America’s housing shortage is reaching epic proportions after residential construction plunged in August to Covid-era levels. Housing starts fell by 11.3% in August to a seasonally adjusted annual rate of 1.283 million units, according to the Commerce Department.

That's the lowest level since June 2020, when the nation was gripped in government-mandated lockdowns. Compared to August 2022, homebuilding was down 14.8%.

Single-family starts, which account for the bulk of residential construction, declined by 4.3% to a rate of 941,000 units.

The data paint a grim picture of the U.S. housing market, which faces its worst affordability challenge of a generation. Help appears to be on the way, but not anytime soon.

Building permits show promise

The one positive spin on the August data was the unexpectedly large jump in building permits, which are a proxy for future construction plans.

Permits for residential homes rose by 6.9% to a rate of 1.543 million units—the highest since October 2022. Permits to build one-family homes also rose to the highest level since May 2022.

According to realtors, the number of housing starts should be closer to the number of permits that were issued in August to help ease the supply shortage.

"The undersupply of single-family homes on the market could provide growth opportunities for home builders, especially the companies building entry-level homes for the large cohort of millennials looking to buy," Jeffrey Roach, chief economist at LPL Financial, told Reuters.

Homebuilders have known about these “growth opportunities” for years. The problem is they don’t have the resources to ramp up construction to meet demand.

As Freddie Mac explains, housing shortages are caused by a confluence of factors—not enough skilled labor, regulations over land use, and pushback from major suburbs and cities. An overlooked reason is the rising cost of construction materials such as lumber and steel.

Then there’s the simple fact that American cities are growing rapidly and outpacing what the industry can produce.

In fact, data from Moody’s Analytics and the Fed show that housing construction never really recovered from the 2008 financial crisis.

How big is the shortage, really?

The real housing shortage isn’t just a lack of homes for sale—it includes rental units, too.

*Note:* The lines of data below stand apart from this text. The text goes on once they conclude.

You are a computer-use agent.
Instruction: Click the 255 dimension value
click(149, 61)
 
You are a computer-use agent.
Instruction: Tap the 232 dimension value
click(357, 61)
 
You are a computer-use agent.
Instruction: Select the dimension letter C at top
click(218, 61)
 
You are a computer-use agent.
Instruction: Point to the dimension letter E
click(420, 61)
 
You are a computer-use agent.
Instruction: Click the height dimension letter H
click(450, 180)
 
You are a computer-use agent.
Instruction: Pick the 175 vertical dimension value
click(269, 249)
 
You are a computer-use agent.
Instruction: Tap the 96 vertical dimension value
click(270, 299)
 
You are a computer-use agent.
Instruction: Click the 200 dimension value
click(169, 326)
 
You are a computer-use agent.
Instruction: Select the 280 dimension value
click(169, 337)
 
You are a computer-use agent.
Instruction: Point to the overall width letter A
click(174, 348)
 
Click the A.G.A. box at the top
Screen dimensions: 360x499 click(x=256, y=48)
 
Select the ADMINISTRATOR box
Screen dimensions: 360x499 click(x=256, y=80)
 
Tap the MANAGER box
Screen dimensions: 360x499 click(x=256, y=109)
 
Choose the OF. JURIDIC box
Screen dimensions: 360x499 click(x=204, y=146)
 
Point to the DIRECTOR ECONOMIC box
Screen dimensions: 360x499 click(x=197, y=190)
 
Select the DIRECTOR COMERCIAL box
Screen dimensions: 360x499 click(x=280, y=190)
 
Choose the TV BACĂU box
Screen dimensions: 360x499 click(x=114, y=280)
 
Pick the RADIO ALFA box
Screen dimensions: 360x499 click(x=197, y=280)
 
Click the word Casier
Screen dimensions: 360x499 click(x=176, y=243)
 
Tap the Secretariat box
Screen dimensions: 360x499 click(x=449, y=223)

Freddie Mac estimates that America is short by roughly 3.8 million homes, a figure that includes rental units and for-sale units. Real estate listing website Realtor.com says the gap is closer to 6.5 million when accounting for the pace of construction between 2012-2022.

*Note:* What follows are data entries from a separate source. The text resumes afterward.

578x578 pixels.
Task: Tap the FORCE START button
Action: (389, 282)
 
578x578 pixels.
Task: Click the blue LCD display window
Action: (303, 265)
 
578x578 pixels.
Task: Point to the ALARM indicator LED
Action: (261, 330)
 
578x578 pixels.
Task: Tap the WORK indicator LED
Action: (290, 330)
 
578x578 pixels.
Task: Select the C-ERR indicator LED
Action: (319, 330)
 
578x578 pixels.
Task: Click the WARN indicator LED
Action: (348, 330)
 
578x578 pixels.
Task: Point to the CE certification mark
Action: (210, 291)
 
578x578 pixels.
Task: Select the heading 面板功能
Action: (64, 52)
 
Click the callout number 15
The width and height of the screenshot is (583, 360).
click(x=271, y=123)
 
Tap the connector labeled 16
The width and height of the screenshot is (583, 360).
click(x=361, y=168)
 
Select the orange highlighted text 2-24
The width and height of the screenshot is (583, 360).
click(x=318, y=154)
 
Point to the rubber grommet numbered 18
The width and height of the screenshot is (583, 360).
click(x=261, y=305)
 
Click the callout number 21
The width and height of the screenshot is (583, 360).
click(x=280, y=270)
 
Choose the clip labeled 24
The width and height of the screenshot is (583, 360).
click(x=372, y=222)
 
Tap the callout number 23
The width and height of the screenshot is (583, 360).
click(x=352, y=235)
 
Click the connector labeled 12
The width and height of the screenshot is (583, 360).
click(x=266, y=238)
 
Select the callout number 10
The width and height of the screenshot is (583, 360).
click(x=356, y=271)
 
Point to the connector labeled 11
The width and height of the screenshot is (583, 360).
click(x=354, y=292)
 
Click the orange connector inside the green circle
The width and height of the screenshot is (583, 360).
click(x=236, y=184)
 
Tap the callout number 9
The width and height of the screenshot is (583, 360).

Looking to the future, the National Multifamily Housing Council, a non-profit trade group based in Washington, D.C., forecasts that America will need an additional 4.3 million apartments by 2035 just to meet demand.

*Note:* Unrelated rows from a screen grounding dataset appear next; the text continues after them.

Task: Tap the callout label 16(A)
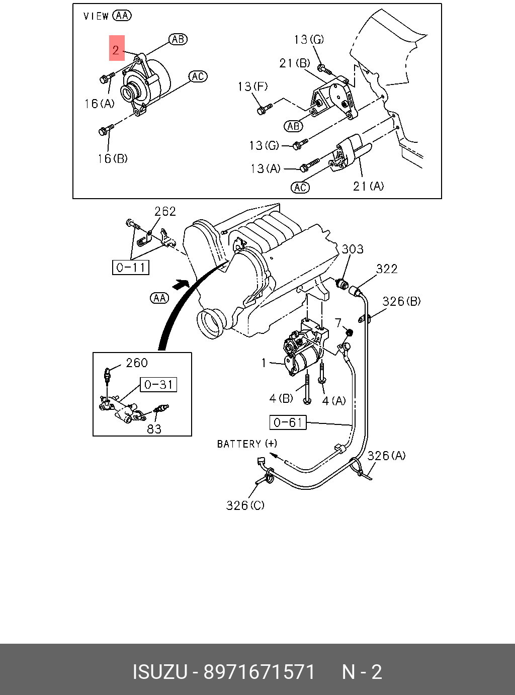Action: click(x=100, y=104)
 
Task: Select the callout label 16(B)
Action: click(x=113, y=158)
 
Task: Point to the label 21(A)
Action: click(x=368, y=187)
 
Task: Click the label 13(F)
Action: click(x=252, y=86)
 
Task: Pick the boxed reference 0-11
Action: click(x=131, y=268)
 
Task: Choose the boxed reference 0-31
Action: click(x=158, y=385)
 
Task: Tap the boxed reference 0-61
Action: click(x=288, y=422)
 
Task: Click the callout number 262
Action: click(x=165, y=212)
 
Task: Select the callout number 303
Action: click(x=353, y=249)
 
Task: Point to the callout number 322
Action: click(x=387, y=269)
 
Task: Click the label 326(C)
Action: click(x=245, y=505)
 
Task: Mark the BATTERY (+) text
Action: click(x=247, y=444)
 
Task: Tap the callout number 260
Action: click(x=137, y=363)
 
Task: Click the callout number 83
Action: click(x=154, y=428)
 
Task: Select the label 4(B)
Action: click(x=281, y=398)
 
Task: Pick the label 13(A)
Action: click(x=266, y=169)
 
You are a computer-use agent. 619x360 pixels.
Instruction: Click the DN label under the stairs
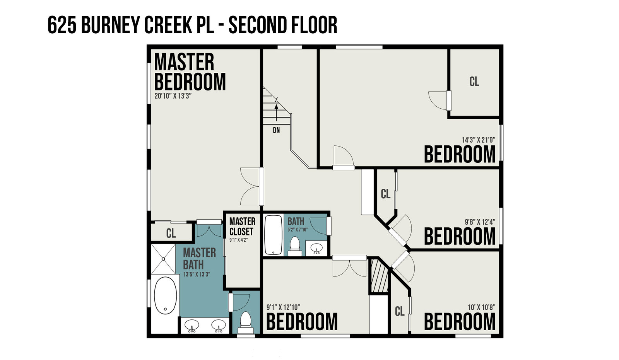click(276, 130)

Different figures, but all tell the same story: the current pace of housing construction isn’t enough.

There’s reason to believe the problem will get worse unless the construction industry can somehow hire an additional 545,000 workers beyond its typical hiring pace. According to ABC, that’s how many workers are needed to build the homes Americans want and need.

It’s not just a numbers game, either; the supply shortage has a monumental impact on the lives of typical Americans who’ve been priced out of the market due to rising housing costs.

About 2.5 million households shopping for their first home will be fully shut out of the market this year, according to Nadia Evangelou, senior economist with the National Association of Realtors. That represents roughly 15% of all first-time buyers.

Now probably isn’t the best time to be house hunting, anyway, unless you can parlay the equity from your existing home into a new property. Mortgage rates are well north of 7% and could go even higher depending on the Fed’s next move.